Adequate spacing between births can help to alleviate the likelihood of stunting in children, according to a new study from the Tata-Cornell Institute for Agriculture and Nutrition (TCI).
In an article published in the Proceedings of the National Academy of Sciences of the United States of America, TCI postdoctoral associate Sunaina Dhingra and Director Prabhu Pingali find that differences in height between firstborn and later-born children may be due to inadequate time between births. When children are born at least three years after their older siblings, the height gap between them disappears.
India’s family planning policies have focused on lowering population growth and postponing pregnancy to improve maternal health outcomes. But while the overall fertility rate has fallen as low as 2.1, there has been little progress increasing the period between births. In 2015, approximately 60% of women surveyed waited less than the recommended period of three years between children.

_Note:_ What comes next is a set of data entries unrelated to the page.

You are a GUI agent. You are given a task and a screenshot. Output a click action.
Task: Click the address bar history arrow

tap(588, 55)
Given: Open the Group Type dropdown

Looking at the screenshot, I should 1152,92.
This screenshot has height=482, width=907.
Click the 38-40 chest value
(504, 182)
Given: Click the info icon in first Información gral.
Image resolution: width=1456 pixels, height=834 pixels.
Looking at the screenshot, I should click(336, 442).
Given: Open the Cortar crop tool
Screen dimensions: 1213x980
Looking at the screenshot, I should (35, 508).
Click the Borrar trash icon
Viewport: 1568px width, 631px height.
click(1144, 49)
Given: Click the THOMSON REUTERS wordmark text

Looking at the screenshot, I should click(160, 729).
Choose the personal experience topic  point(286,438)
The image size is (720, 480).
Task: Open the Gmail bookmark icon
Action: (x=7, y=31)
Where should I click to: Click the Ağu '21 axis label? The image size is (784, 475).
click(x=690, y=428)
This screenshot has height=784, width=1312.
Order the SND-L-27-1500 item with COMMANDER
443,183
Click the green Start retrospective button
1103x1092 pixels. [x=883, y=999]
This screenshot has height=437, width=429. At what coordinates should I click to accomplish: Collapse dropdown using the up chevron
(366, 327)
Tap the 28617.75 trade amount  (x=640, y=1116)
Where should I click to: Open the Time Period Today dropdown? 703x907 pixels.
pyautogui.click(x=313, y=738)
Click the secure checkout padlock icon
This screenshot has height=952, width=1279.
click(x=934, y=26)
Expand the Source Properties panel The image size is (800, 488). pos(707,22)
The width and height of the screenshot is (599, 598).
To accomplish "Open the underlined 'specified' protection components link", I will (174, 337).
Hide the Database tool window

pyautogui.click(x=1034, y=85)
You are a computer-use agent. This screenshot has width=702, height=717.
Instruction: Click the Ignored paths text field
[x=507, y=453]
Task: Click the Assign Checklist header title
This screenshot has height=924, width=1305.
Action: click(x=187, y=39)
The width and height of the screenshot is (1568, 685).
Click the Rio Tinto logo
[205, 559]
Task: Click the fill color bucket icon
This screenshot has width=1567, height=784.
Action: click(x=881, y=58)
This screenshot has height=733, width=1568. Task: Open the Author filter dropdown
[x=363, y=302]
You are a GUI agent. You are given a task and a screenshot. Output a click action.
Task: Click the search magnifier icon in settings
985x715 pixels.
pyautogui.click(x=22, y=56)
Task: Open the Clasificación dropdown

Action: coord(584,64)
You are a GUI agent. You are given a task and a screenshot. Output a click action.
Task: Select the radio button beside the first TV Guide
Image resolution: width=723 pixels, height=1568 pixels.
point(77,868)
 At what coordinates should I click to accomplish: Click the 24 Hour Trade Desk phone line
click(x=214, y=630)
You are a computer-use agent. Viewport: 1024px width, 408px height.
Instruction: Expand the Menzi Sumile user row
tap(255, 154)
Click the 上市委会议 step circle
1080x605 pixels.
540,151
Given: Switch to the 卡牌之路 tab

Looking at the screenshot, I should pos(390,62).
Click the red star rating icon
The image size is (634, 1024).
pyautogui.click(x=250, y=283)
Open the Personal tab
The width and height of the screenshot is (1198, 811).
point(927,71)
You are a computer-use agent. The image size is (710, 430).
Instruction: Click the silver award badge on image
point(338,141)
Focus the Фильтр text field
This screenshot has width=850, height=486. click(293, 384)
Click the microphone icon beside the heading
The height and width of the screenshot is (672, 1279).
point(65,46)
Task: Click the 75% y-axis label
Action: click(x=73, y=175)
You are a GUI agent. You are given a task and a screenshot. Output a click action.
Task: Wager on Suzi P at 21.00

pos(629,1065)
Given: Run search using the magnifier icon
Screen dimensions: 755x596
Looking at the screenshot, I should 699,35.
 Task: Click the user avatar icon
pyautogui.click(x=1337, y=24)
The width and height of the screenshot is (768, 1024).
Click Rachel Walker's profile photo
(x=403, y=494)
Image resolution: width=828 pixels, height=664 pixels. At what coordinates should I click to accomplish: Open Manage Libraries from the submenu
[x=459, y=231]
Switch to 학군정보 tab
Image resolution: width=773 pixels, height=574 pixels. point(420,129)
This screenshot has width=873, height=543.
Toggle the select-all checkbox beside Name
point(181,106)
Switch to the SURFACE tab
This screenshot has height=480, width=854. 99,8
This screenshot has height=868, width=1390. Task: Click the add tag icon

The TCI study shows that placing a greater focus on sufficient birth spacing in maternal and child nutritional policies and public health programs could help to prevent stunting.
“Our research suggests that adequately spacing out births can significantly lower stunting and the myriad bad effects it causes,” Dhingra said. “Policymakers should ensure that family planning programs emphasize the importance of allowing sufficient time between pregnancies, in addition to reducing the number of births and delaying first pregnancies.”
Birth order affects height when births occur less than three years apart, with the height gap increasing between later-born children. However, when the time between births is three years or more, the height advantage of earlier-born children is insignificant.
A marker of chronic undernutrition, stunting is widespread in low- and middle-income countries, with significant, long-lasting implications for children’s wellbeing. Beyond low height, stunting leaves children vulnerable to disease and at risk of lower cognitive ability.
Among the known causes of stunting are poverty, inadequate nutrition, poor diet, poor maternal health during pregnancy and breastfeeding, teen pregnancy, poor disease environment, and frequent illness. Considerable evidence also shows that birth order influences stunting, with children born after the first child at higher risk.
Using data from the fourth round of the Indian Demographic and Health Survey conducted in 2014-15, Dhingra and Pingali confirm that birth order affects height when births occur less than three years apart, with the height gap increasing between later-born children. However, when the time between births is three years or more, they find that the height advantage of earlier-born children is insignificant.
The amount of time between pregnancies affects maternal and child health in several ways. A mothers’ body needs time after birth to replenish key micronutrients, so getting pregnant again too quickly may reduce the nutrients available to the fetus and limit milk production. Having children too close together also makes it more difficult for parents to devote adequate time and resources to each child.
Because of the ubiquity of stunting in developing countries and the serious nature of its social and economic costs, dedicated efforts have been made to curb stunting around the world. As a result, stunting has decreased by 35% since 1990.
Yet, as recently as 2020, 141 million children under the age of five were reported as stunted, and global reductions mask regional disparities. Over 69 million stunted children live in South Asia, with most in India. Understanding the regional and local drivers of stunting can help reduce its incidence in such burdened countries.